The following ratings changes were generated on Thursday, March 5.

We've downgraded footwear retailer Brown Shoe ( BWS) from hold to sell, driven by its deteriorating net income, disappointing return on equity, weak operating cash flow, generally weak debt management and generally disappointing historical performance in the stock itself.

Net income fell to -$153.1 million in the most recent quarter from $14 million in the same quarter last year, significantly underperforming the S&P 500 and the specialty retail industry. Return on equity also greatly decreased, a signal of major weakness within the corporation. Net operating cash flow significantly decreased to -$7.2 million, underperforming the industry average. Brown Shoe's debt-to-equity ratio of 0.7 is somewhat low overall but is high compared with the industry average. Its quick ratio of 0.5 is very low, demonstrating weak liquidity.

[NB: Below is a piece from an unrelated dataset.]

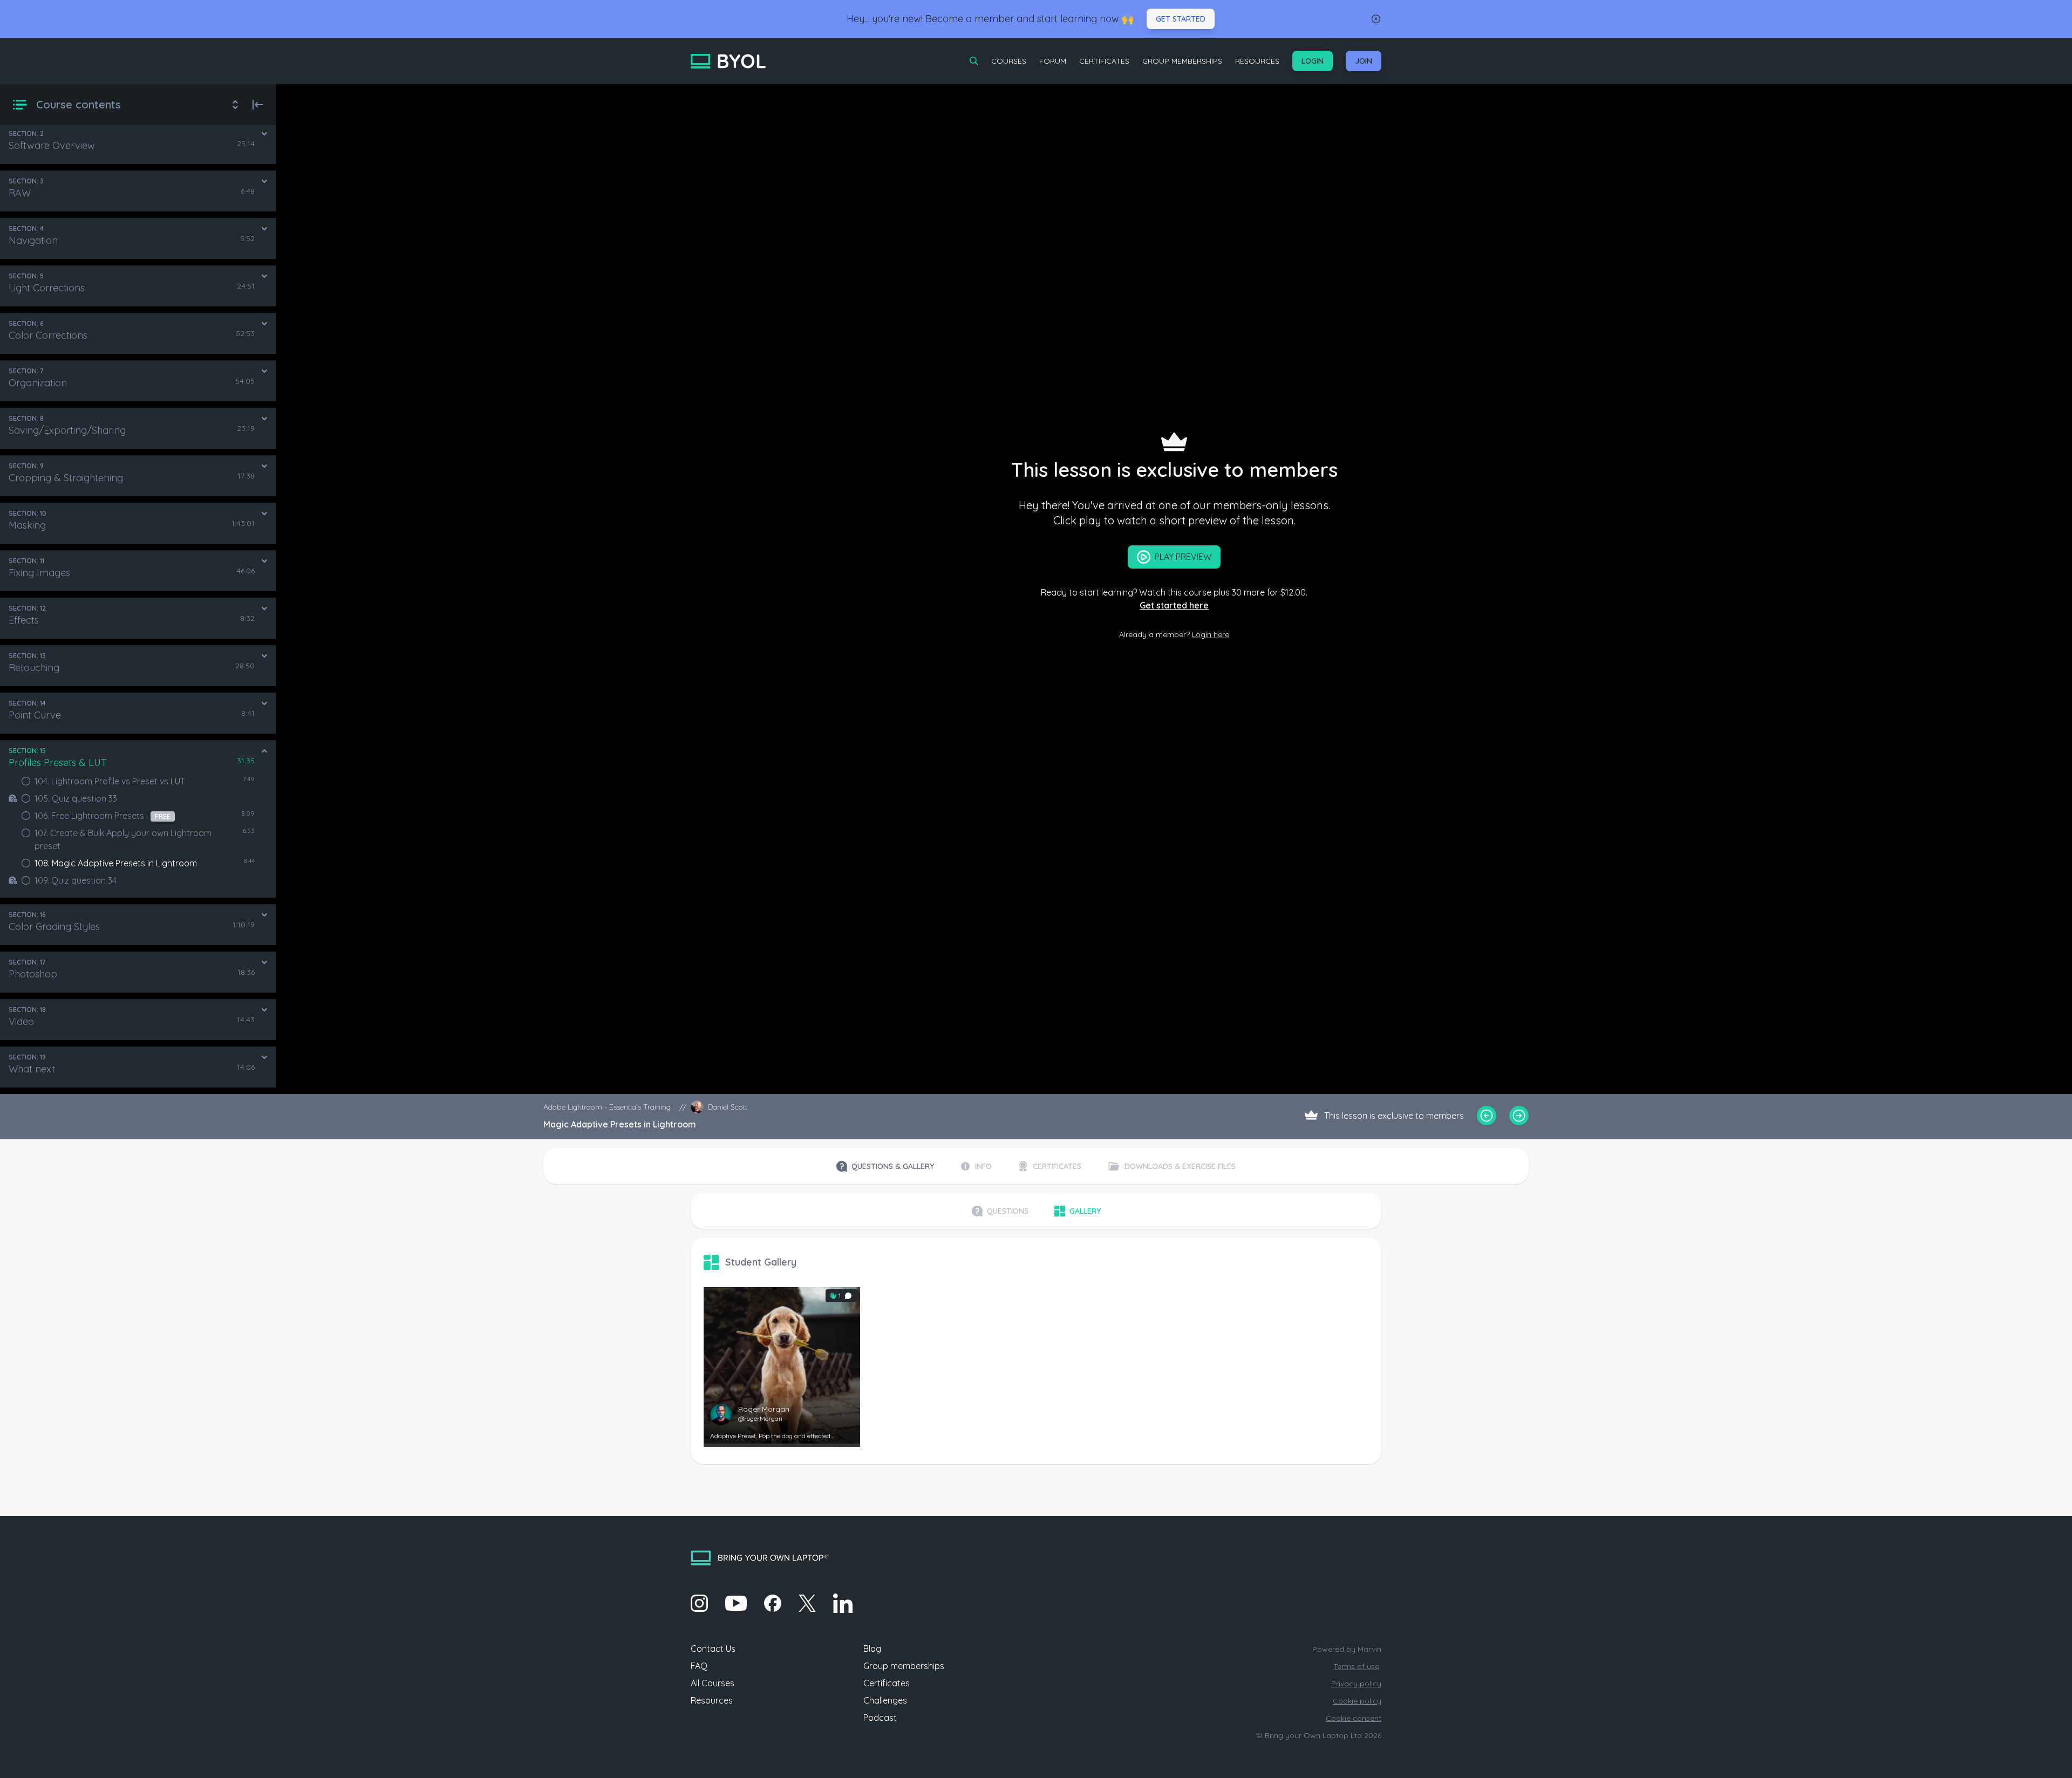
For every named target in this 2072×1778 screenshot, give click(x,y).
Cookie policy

Shares have tumbled by 78.4% over the year, underperforming the S&P 500, and EPS are down 1,215.2% compared with the year-earlier quarter. Naturally, the overall market trend is bound to be a significant factor, and in one sense, the stock's sharp decline last year is a positive for future investors, making it cheaper (in proportion to its earnings over the past year) than most other stocks in its industry. But due to other concerns, we feel the stock is still not a good buy right now.

We've downgraded ConocoPhillips ( COP) from hold to sell, driven by its deteriorating net income, disappointing return on equity, poor profit margins, weak operating cash flow and generally weak debt management.